··· Excerpt ···

Ruth A. David (born 1953) is an American engineer. While at the CIA, David was responsible for encouraging the agency to pursue partnerships with the private sector and designed a proposal to procure technology at the stage of development from the private sector. She has been awarded the CIA Director's Award, the Defense Intelligence Agency Director's Award, the CIA Distinguished Intelligence Medal, the National Reconnaissance Officer's Award for Distinguished Service, and the National Security Agency Distinguished Service Medal.

==Early life==
Ruth A. David was born on May 13, 1953, in Arkansas City, Kansas. After attaining a BS in electrical engineering from Wichita State University in 1975, she went on to earn a master's in 1976 and PhD in 1981 in electrical engineering from Stanford University.

==Career==
David began her career in 1975 holding several positions at the Sandia National Laboratories in Albuquerque, New Mexico. She served as an adjunct professor at the University of New Mexico teaching adaptive and digital signal, digital and microprocessor system design, and linear least-squares estimation. In 1986, she was employed as the supervisor of the Data Systems Development Organization, responsible for developing a remote controlled digital system for deployment of underground nuclear tests at the Nevada Test Site. Three years later she transferred to the Federal Aviation Administration managing the Department of Non-Destructive Test, Electromagnetic Test and Optics program on aging aircraft.

Between 1991 and 1994, David was Director of the Development Testing Center, supervising a broad spectrum of engineering test facilities. In 1995, she was appointed Deputy Director for Science and Technology of the Central Intelligence Agency and became responsible for advising the agency on science and technology. In this capacity, she proposed a radical new approach for the agency to deal with the swift growth in information with the internet revolution. Rather than procuring technology after it was developed, David and her deputy, Joanne Isham recognized and pushed for the agency to pursue partnerships within the private sector. As technology was advancing far faster than the government bureaucracy procurement program could secure new innovation, they proposed that technology be obtained at the stage of development from the private sector. She recommended utilizing technology to streamline processes and move away from simply collecting data toward a more analytical and leveraged position of disseminating and exploiting information.

···

**Task instructions:**
(A) Do these statements agree with the biography of Ruth A. David? Answer yes or no for each, and quote the deciding words. (i) David earned her PhD from Stanford University in 1981. (ii) David became supervisor of the Data Systems Development Organization in 1989. (iii) Joanne Isham served as David's deputy.
(B) Please reproduce the part of the biography that begins at the words "Ruth A. David (born" and stops after the words "from Stanford University.".

··· Data for analysis ···

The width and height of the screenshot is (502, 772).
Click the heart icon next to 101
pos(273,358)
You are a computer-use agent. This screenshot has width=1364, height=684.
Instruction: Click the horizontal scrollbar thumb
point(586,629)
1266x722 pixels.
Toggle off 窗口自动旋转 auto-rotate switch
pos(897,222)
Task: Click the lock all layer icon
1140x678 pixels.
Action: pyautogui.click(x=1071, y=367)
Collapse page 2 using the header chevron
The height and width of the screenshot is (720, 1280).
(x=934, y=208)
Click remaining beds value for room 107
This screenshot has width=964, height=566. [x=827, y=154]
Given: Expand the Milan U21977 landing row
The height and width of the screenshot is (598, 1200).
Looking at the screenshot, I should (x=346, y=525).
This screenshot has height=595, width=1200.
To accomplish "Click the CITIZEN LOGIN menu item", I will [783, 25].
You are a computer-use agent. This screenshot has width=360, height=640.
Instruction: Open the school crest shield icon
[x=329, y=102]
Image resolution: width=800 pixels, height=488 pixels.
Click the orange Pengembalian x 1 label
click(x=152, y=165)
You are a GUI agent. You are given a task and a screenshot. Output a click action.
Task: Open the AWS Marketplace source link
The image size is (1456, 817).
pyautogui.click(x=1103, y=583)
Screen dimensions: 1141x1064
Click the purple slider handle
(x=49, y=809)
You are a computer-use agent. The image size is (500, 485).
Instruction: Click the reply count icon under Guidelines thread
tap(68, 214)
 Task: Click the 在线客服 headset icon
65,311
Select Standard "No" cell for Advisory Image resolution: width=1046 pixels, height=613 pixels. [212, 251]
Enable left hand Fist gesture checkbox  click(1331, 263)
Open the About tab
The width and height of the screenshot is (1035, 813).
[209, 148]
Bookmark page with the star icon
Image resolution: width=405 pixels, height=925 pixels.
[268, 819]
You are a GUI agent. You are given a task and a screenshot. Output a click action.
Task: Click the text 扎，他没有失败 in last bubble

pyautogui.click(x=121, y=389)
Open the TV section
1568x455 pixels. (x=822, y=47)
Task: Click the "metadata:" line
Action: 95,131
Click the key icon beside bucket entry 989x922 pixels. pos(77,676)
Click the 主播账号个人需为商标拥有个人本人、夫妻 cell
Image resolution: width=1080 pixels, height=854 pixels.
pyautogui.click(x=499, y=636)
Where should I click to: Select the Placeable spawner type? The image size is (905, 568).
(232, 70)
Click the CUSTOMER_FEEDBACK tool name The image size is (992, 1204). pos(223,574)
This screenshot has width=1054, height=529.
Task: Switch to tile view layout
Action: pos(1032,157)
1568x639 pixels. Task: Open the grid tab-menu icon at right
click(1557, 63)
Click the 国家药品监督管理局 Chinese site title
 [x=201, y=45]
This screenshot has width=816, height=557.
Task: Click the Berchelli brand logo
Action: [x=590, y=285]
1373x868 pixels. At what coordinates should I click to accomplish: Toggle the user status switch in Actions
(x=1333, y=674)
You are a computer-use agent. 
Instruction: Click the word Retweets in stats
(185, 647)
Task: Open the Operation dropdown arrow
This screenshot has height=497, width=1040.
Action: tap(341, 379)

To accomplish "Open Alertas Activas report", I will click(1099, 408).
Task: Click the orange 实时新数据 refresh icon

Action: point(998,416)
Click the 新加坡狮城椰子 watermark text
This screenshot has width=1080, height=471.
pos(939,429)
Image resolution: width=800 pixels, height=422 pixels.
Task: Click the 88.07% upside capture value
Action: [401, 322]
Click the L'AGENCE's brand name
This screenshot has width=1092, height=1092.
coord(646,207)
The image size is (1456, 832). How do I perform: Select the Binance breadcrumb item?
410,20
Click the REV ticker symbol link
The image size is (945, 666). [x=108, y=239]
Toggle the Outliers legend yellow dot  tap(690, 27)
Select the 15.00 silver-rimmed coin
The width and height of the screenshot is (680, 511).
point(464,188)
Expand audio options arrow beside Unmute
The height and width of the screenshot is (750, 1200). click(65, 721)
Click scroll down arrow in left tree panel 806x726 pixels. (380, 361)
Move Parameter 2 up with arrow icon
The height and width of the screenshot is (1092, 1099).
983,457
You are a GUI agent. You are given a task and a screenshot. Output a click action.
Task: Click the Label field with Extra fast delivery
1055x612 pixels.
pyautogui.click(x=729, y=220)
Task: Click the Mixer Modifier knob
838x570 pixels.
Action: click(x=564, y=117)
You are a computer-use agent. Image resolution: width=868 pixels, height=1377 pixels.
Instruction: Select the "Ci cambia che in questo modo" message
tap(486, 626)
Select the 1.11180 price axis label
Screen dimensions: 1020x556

···

**Outputs by task:**
(A)
(i) Yes: "she went on to earn a master's in 1976 and PhD in 1981 in electrical engineering from Stanford University"
(ii) No: "In 1986, she was employed as the supervisor of the Data Systems Development Organization"
(iii) Yes: "David and her deputy, Joanne Isham"

(B)
Ruth A. David (born 1953) is an American engineer. While at the CIA, David was responsible for encouraging the agency to pursue partnerships with the private sector and designed a proposal to procure technology at the stage of development from the private sector. She has been awarded the CIA Director's Award, the Defense Intelligence Agency Director's Award, the CIA Distinguished Intelligence Medal, the National Reconnaissance Officer's Award for Distinguished Service, and the National Security Agency Distinguished Service Medal.

==Early life==
Ruth A. David was born on May 13, 1953, in Arkansas City, Kansas. After attaining a BS in electrical engineering from Wichita State University in 1975, she went on to earn a master's in 1976 and PhD in 1981 in electrical engineering from Stanford University.